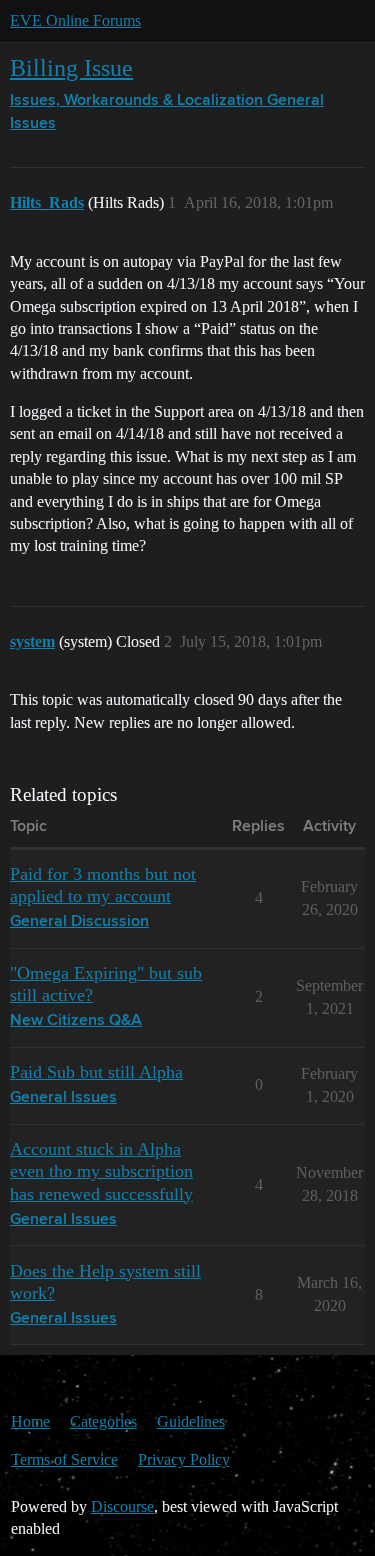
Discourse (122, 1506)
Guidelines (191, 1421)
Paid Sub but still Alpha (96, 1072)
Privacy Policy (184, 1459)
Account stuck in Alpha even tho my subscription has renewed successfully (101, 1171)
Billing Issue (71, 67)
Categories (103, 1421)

● ● ● ●

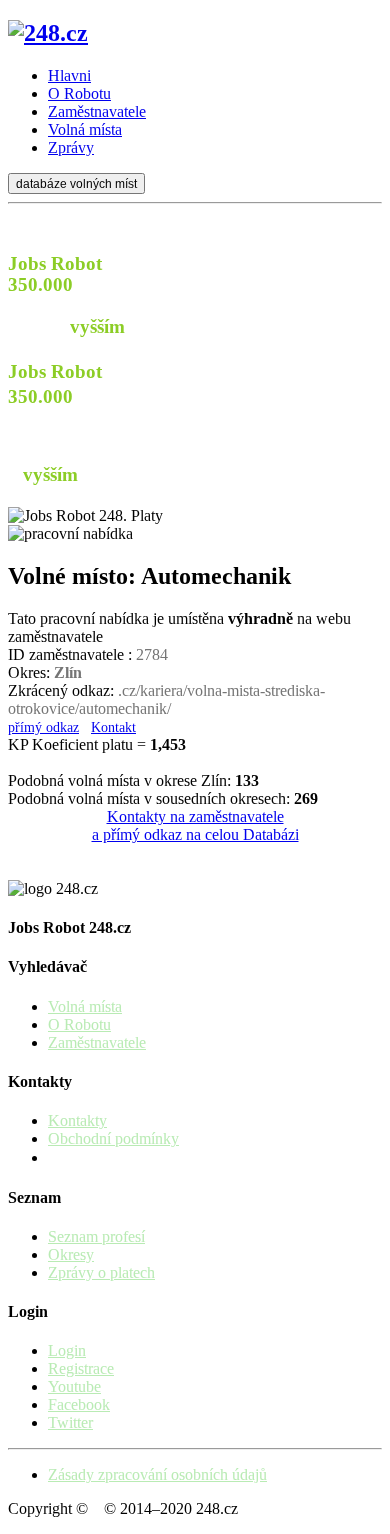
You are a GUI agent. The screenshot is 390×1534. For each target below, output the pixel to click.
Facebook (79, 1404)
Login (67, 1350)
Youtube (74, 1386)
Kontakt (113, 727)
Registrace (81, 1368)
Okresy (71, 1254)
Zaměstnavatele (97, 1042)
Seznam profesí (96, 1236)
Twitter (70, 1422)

● ● ● ●

_GIVEN EXERCISE_: Rewrite the listing from the line with "Kontakt (113, 727)" to the line with "Twitter (70, 1422)", both included, keeping each line's text and moving every coordinate by adding 4 to both of its numbers.

_OUTPUT OF THE EXERCISE_:
Kontakt (117, 731)
Registrace (85, 1372)
Okresy (75, 1258)
Zaměstnavatele (101, 1046)
Seznam profesí (100, 1240)
Twitter (74, 1426)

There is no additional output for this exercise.